Les Japonais associent très souvent le mot manga à Osamu Tezuka, l’homme qui fut sacré au Japon comme étant le « dieu du manga ». Très grand admirateur de Walt Disney, son rêve était de produire des dessins-animés. Cependant, à son époque (juste après la Seconde Guerre mondiale), le Japon était ruiné et n’avait donc pas les moyens d’en produire. Tezuka a dédié la totalité de son talent à la création d’un style graphique permettant de faire ressentir les émotions que le lecteur pourrait avoir en visionnant un film. Il a dessiné plus de 170 000 pages durant sa carrière, et c’est grâce à ce très célèbre mangaka que sont nées les onomatopées, les grands yeux des personnages de mangas (pour montrer leurs sentiments et leurs émotions), et la plupart des autres effets graphiques du manga contemporain. Ces différentes techniques de dessins sont toujours utilisées par les mangakas de nos jours. Cet homme a, en résumé, défini le style dominant des mangas tels qu’on les connait, et il a grandement contribué à l’essor du manga au Japon.

Osamu Tezuka 

           
Masakazu Kubo (directeur du Character Business Center de Shogakukan, le premier éditeur de mangas japonais) explique dans une conférence donnée à Francfort en 2005 que le manga représente plus d’¼ de l’industrie du livre japonais et génère chaque année au Japon plusieurs centaines de milliards de yens (ce qui équivaut à plusieurs milliards d’euros). De plus, les magazines japonais dédiés aux mangas (ex : le fameux Weekly Shōnen Jump) sont en moyenne lus par plus de 20 millions de lecteurs, soit plus d’1/6 de la population nippone.
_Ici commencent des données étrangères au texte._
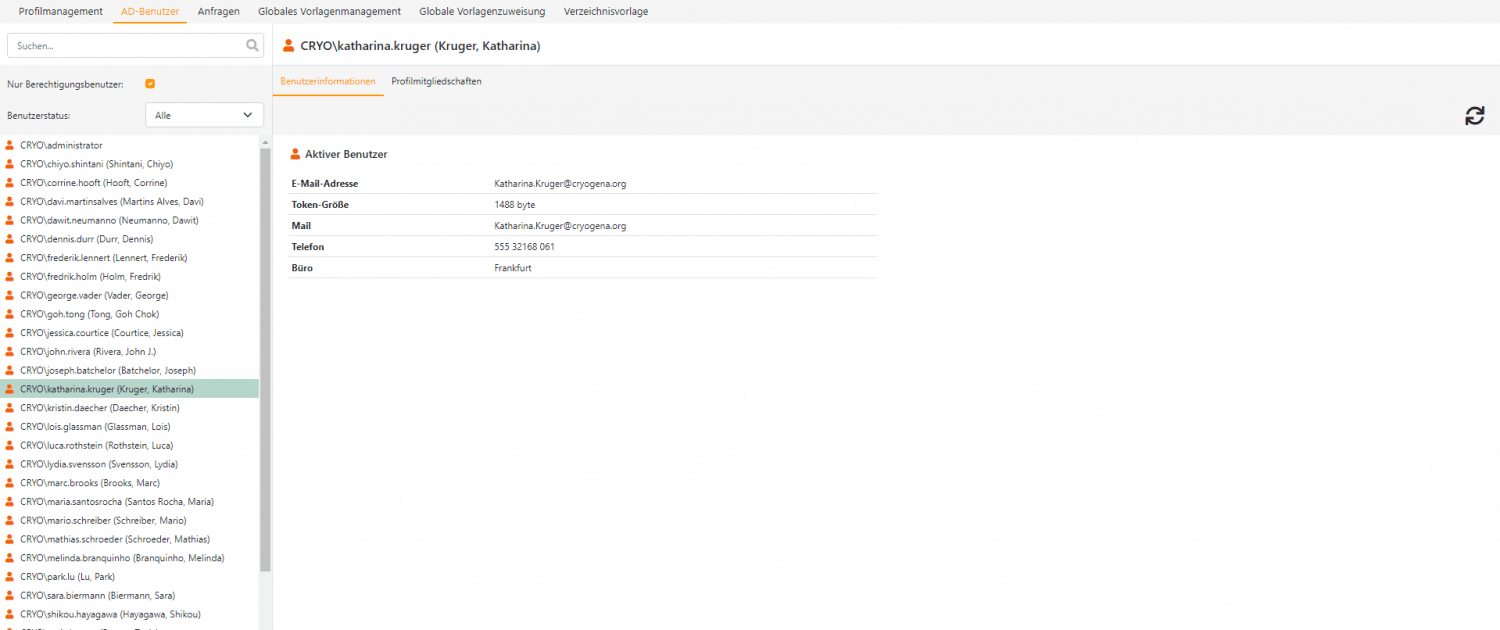Viewport: 1500px width, 630px height.
Task: Click user icon beside CRYO\dennis.durr
Action: (x=10, y=239)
En bref, le manga fut un véritable succès au Japon dans la deuxième moitié du XXe siècle, et il est donc normal qu’un tel phénomène se répande dans le monde entier, et notamment en France, pays considéré comme « la deuxième patrie du maga ».

            Chez nous, la popularité du manga est principalement due au succès qu’ont connu les dessins-animés japonais (Goldorak, Dragon Ball, Les Chevaliers du Zodiaque...) dans les années 1980 et 1990. En effet, de nombreuses émissions de jeunesse ont vu le jour durant cette période, notamment Récré A2, diffusée sur Antenne 2 (France 2), mais aussi Youpi ! L’école est finie !, diffusée sur La Cinq (France 5), et surtout Le Club Dorothée, l’émission très populaire diffusée sur TF1.
            Le premier manga à avoir été publié en France, en 1979, s’appelle Le vent du nord est comme le hennissement d'un cheval noir, écrit par Shōtarō Ishinomori, et édité par Kesselring. Cependant, le succès n’était pas au rendez-vous. Il a fallu attendre mars 1990 pour que le manga se popularise réellement en France, avec la publication d’Akira, de Katsuhiro Ōtomo, par l’éditeur Glénat. Cette œuvre a connu un énorme succès : la raison principale était la qualité phénoménale des dessins d’Ōtomo, qui maîtrisait totalement le « speed-line », une technique de dessin consistant à insister sur la vitesse en insérant des lignes serrées (en l’occurrence derrière des motos).
         
Exemple du « speed-line » utilisé par Katsuhiro Ōtomo
Première édition française du tome 1 d'Akira

            C’est dans les années qui suivirent, avec la publication d’autres grands titres par l’éditeur Glénat comme Dragon Ball (1993) d’Akira Toriyama, Ranma ½ (1994) de Rumiko Takahashi, ou encore Détective Conan (1997) de Gōshō Aoyama qu’a réellement débuté l’essor du manga. Au milieu des années 1990, selon France Culture, tous les grands éditeurs français de bande-dessinée avaient développé leurs collections dédiées aux mangas.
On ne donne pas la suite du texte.